The Northern Route Approval Act, expected to pass the House easily, would allow for a congressional green light of the pipeline and nix the need for a presidential permit. It faces a far less certain future in the Democrat-controlled U.S. Senate.
As legislators debated the bill, their arguments fell along largely partisan lines. Republicans touted the jobs and energy independence that Keystone XL would purportedly spur, while Democrats warned the pipeline poses grave risks to the environment and argued that job creation claims are exaggerated.
One pro-pipeline Democrat—Nick Rahall of West Virginia—said that while he supports Keystone XL, he cannot back a bill that attempts to do away with the permit process.
“Waiving permits for a foreign company? We don’t even do that for domestic companies,” he said on the House floor. “This bill’s a mockery.”

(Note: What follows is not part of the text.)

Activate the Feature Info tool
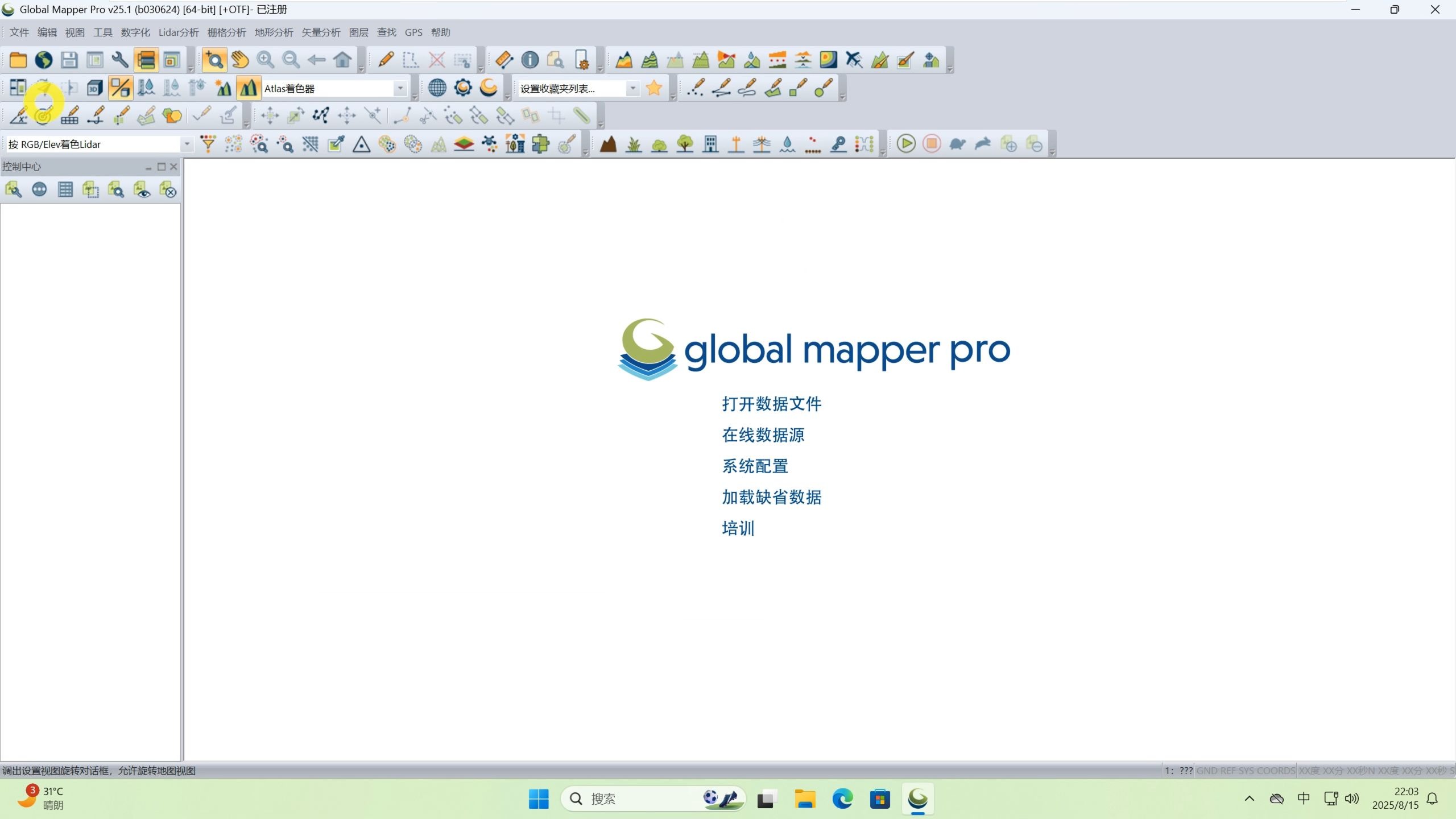 [x=530, y=59]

Legislators approved a rule that governs floor consideration of the bill, setting up a House vote to pass it. Nine Democrats are expected to be among those who will vote in favour of the legislation.

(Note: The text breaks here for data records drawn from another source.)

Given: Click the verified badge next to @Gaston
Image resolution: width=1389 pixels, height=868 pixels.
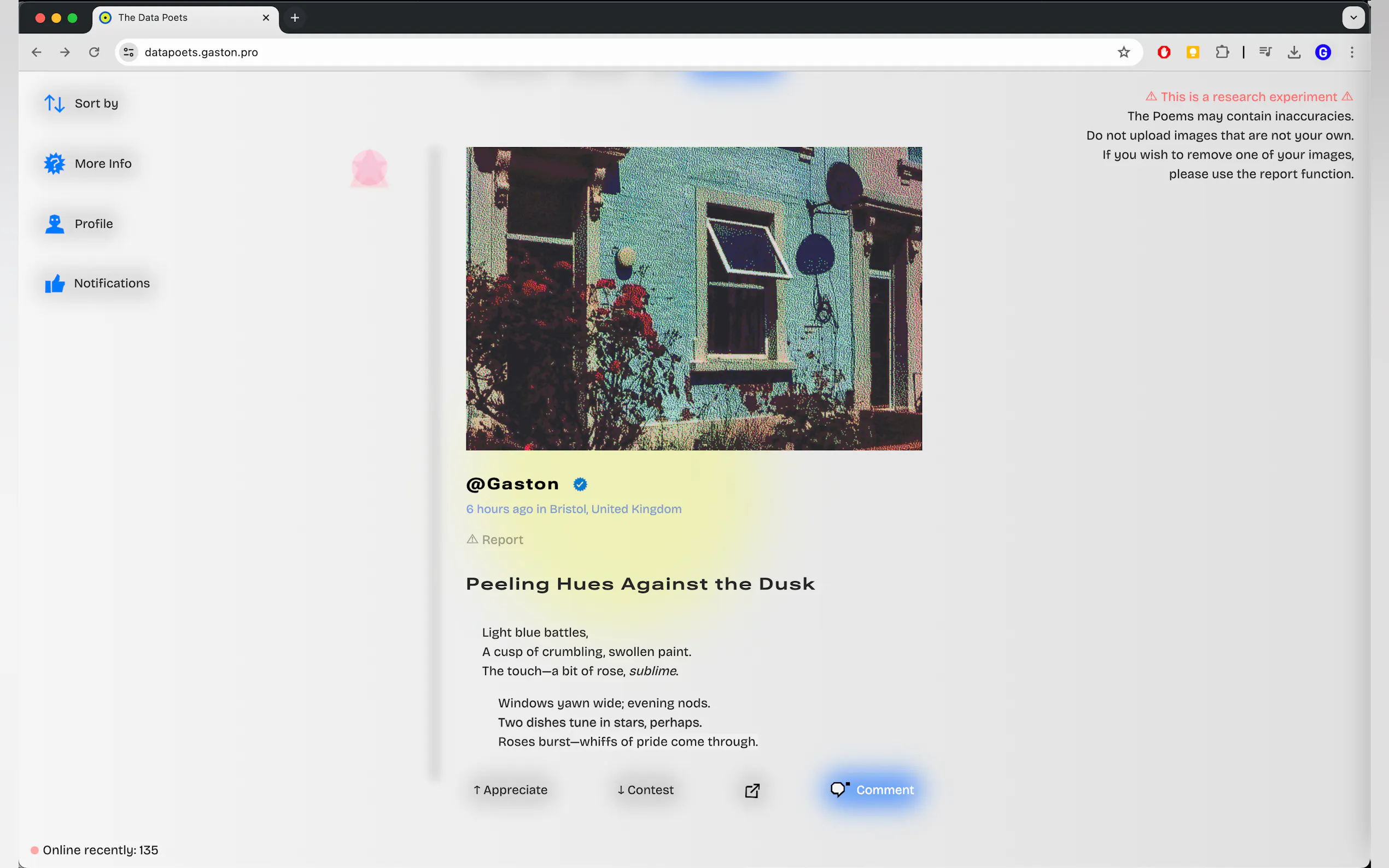Looking at the screenshot, I should (x=580, y=484).
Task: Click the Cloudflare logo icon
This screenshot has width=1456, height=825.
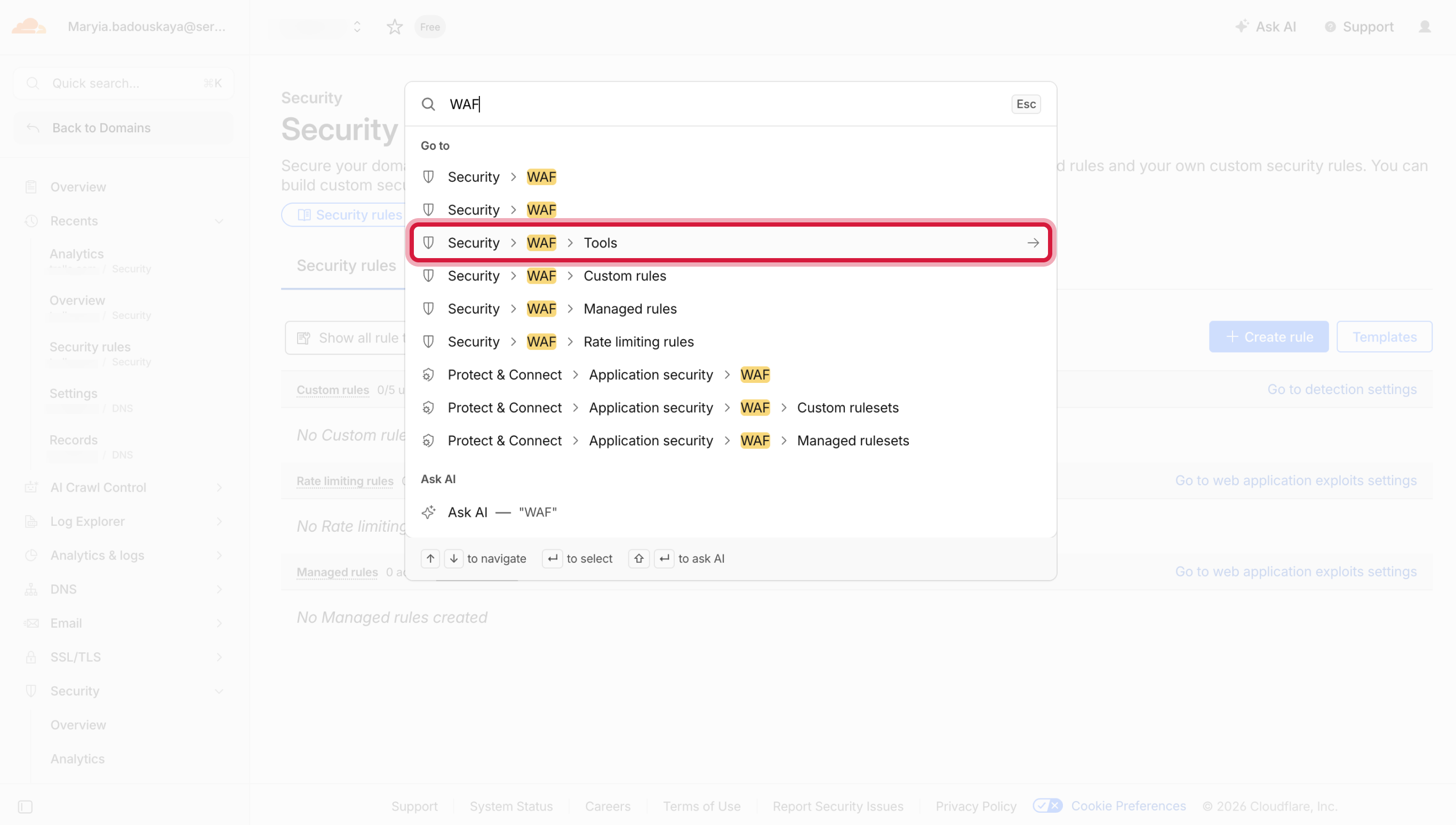Action: [x=29, y=27]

The White House has threatened to veto the bill, saying it “seeks to circumvent long-standing and proven processes for determining whether cross-border pipelines are in the national interest.”

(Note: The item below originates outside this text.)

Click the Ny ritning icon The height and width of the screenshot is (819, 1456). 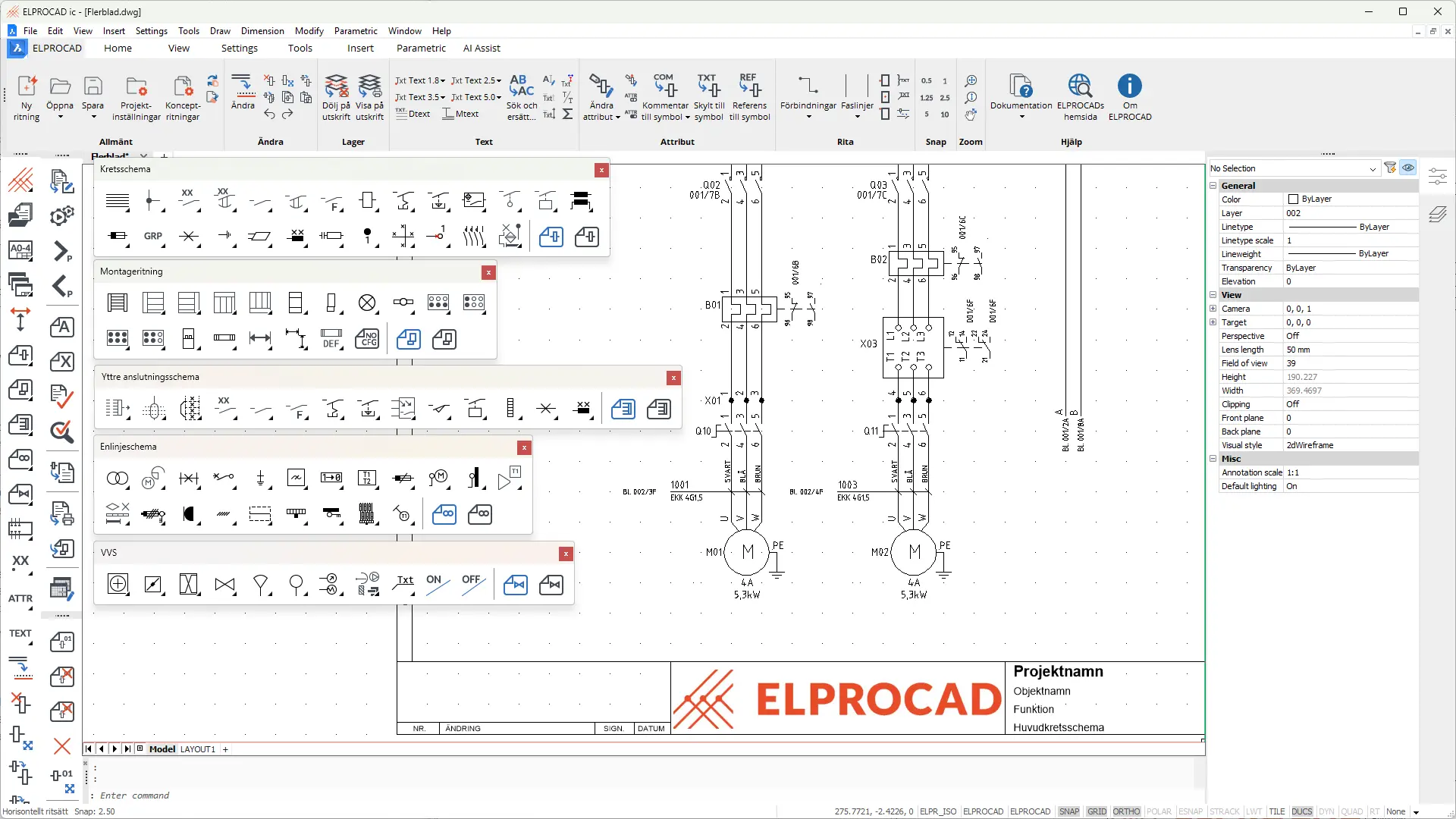pos(27,86)
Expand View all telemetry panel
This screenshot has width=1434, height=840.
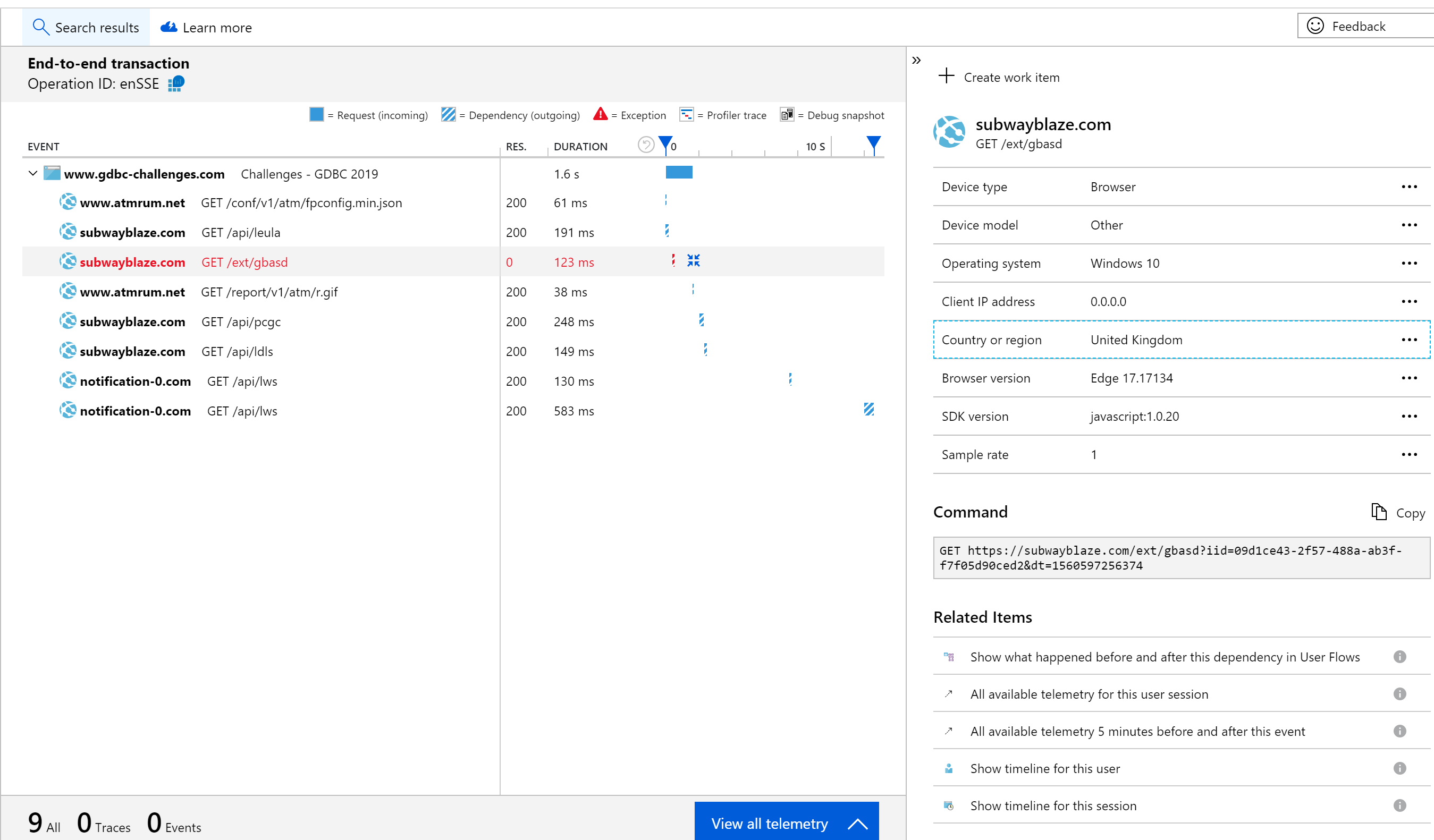(787, 823)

Democrats in the House are attempting to trip up the bill by way of a handful of amendments, including one that would require any oil and refined product that is transported via Keystone XL to stay in the United States.
Democrats have argued for years that rather than make the U.S. less dependent on oil from hostile OPEC regimes, Keystone XL will allow carbon-intensive Alberta oilsands bitumen to be exported abroad from the Gulf Coast.
Another Democratic amendment would require Calgary-based TransCanada to disclose its campaign contributions for the past five years before construction of the $7 billion Keystone XL proceeds.
Prime Minister Stephen Harper’s government has nearly doubled its spending on the promotion of Keystone XL, to $16.5 million from $9 million a year ago.
Its beefed-up efforts included Harper’s visit to New York last week to pitch the pipeline to the Council on Foreign Relations and in roundtables with U.S. business leaders.
Obama rejected the pipeline early last year, but invited TransCanada to file a new application with an altered route that would skirt Nebraska’s ecologically sensitive Sand Hills region.
TransCanada did so, earning the thumbs up from the state of Nebraska and a draft environmental assessment from the State Department that suggested it posed minimal environmental risks. The State Department is analyzing the pipeline because it crosses an international border.
The powerful Environmental Protection Agency, meantime, has rebuked State’s environmental analysis, saying it’s mistakenly concluded that oilsands bitumen would find buyers with or without the pipeline, most likely via rail lines.
The State Department is now reviewing all public comments, including the input from the EPA, before finalizing its draft report. Ninety days after that report, State officials will then determine whether Keystone XL is in the national interest of the United States.
After that, it will be up to Obama to either block or bless the pipeline.